Thursday, September 11, 2008

It's 4am and I Must be Nauseous

Yes, ladies and gentlemen, I awoke at what is becoming my usual time of 4 am feeling rather like I would enjoy puking my guts up. I went to the bathroom and then pulled out the sparkling water and crackers. After a bit I started feeling better and even had some soy yogurt. I showered and got ready for work and about that time I felt like I needed to go back to sleep...

I laid down until Smug-Hub was ready to leave, and the drive to work was nice. I felt like I was in a very good mood and feeling fine. Once I got to work, I thought that I should have my cereal before I got too hungry, but I only got about half of it down, before I started feeling like hurling would again be a good idea. I am currently sipping on some Ginger Ale and hoping that I will feel up to making the morning meeting. I am not even thinking about the fact that I have the make it through several more hours, and then head straight to class for 3 hours tonight!!
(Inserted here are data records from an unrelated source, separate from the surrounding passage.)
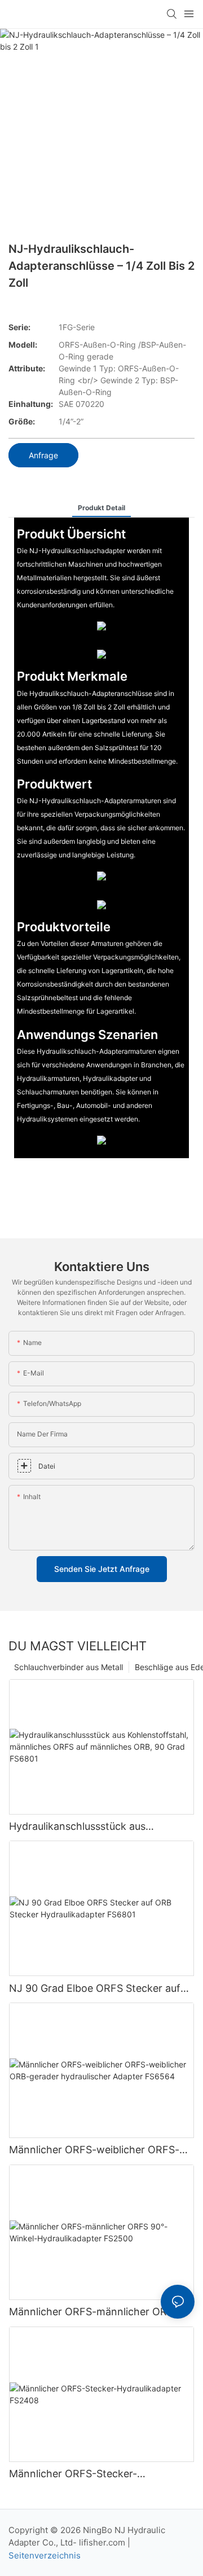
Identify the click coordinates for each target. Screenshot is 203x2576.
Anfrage (43, 455)
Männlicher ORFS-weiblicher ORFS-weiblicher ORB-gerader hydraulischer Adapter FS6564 (100, 2150)
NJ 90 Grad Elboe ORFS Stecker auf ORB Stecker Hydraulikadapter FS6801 (101, 1989)
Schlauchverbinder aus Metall (68, 1667)
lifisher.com (103, 2542)
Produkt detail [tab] (101, 507)
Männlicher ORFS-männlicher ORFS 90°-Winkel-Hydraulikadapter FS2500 (98, 2312)
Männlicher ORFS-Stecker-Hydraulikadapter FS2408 (73, 2474)
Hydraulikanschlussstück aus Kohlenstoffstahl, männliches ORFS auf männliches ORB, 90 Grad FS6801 (98, 1827)
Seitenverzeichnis (44, 2555)
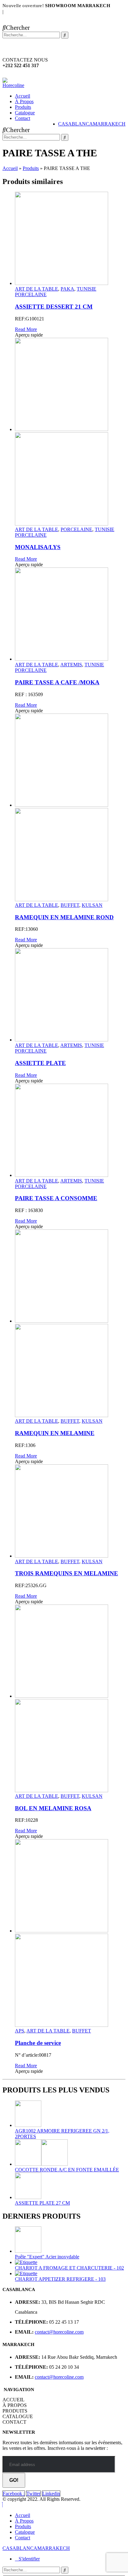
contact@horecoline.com (59, 2332)
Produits (23, 107)
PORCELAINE (76, 529)
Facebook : (14, 2493)
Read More (26, 329)
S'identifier (29, 2558)
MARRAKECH (109, 123)
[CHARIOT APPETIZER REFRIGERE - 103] (70, 2273)
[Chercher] (64, 35)
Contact (22, 118)
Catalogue (25, 112)
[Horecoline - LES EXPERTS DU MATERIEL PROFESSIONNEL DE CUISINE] (15, 85)
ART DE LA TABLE (36, 289)
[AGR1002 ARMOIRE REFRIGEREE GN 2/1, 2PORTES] (70, 2114)
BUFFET (70, 905)
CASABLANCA (75, 123)
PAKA (67, 289)
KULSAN (92, 905)
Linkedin (51, 2493)
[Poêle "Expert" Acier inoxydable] (70, 2240)
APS (19, 2030)
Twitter (33, 2493)
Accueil (22, 96)
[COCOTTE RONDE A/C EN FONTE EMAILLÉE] (70, 2153)
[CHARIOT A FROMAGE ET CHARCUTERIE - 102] (70, 2262)
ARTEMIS (71, 664)
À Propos (24, 101)
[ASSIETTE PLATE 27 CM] (70, 2186)
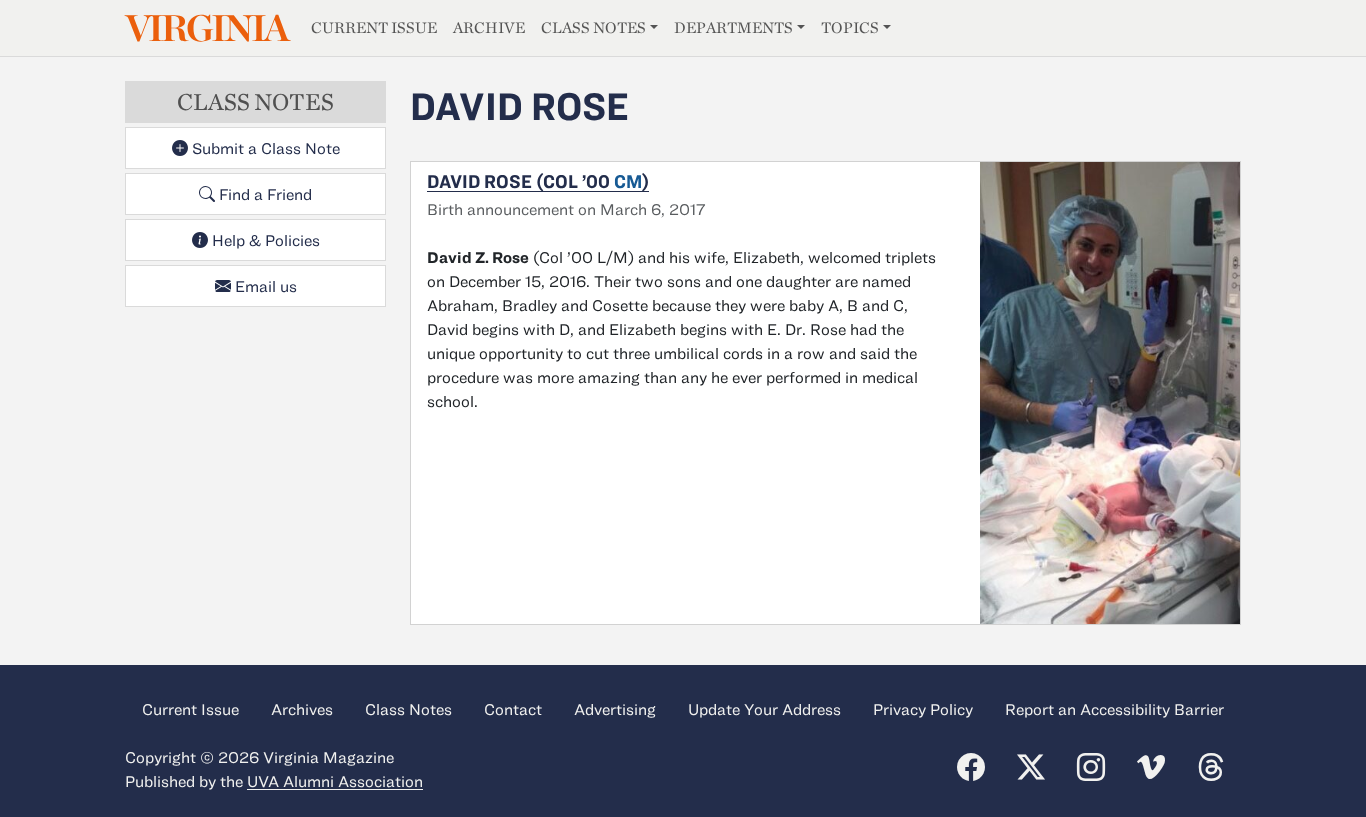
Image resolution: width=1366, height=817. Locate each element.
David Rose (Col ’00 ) (538, 181)
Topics (850, 27)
Our hand has been forced. We have to tell people at work today. Mom told Ben (Ben has been a friend of our family for about 20+ years), Ben is friends with M. (M. is a friend of mine who up until recently worked with me) I called M. to tell him before Ben told him and to ask him not to tell anyone here at the office as we did not want to start telling anyone yet. M. then tells T. (an evil bitch who hates me and who no longer works for my company). T. then called up C.(someone here at work, who has a tendency to spill others secrets). C. tells me yesterday that she knows.

There are people here at the office that will be offended if they hear it from someone else, and since I feel like it is going to get out sooner rather than later (especially, if people keep seeing my pale face rushing to the restroom). So we are going to put together an e-mail and just get it out there and let the chips fall where they may.
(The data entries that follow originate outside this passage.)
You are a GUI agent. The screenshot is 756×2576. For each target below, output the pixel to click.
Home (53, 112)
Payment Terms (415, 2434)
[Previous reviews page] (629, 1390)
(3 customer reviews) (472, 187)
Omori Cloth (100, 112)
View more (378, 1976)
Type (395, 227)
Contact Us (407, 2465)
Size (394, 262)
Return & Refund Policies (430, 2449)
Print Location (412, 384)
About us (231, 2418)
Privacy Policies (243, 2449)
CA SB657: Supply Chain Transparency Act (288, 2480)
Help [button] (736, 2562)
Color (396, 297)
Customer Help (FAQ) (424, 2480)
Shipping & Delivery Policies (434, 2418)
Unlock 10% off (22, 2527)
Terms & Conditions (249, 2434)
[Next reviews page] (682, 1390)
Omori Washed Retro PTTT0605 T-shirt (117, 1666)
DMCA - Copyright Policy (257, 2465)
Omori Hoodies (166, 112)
I am not mad at M., I know that this is big news and it is hard to keep it to oneself, but I am hurt that he 1) could not even wait a whole day, and 2) he chose to tell the one person who would do everything in her power to ruin it for me. I know that his thinking was that she doesn't work here anymore, who would she tell, and she hates me, so why would she bother. This just isn't the case. She told C. because she knows that C. can't help but spill the beans.

OK, it is just about time for the morning meeting - do I take the Ginger Ale with me or leave it in my office and hope for the best?

1 comment:

  1. i already barf all the time now! i will be SOL when i get pregnant!

    ugh. hope you...er, grow out of it, if that makes any sense!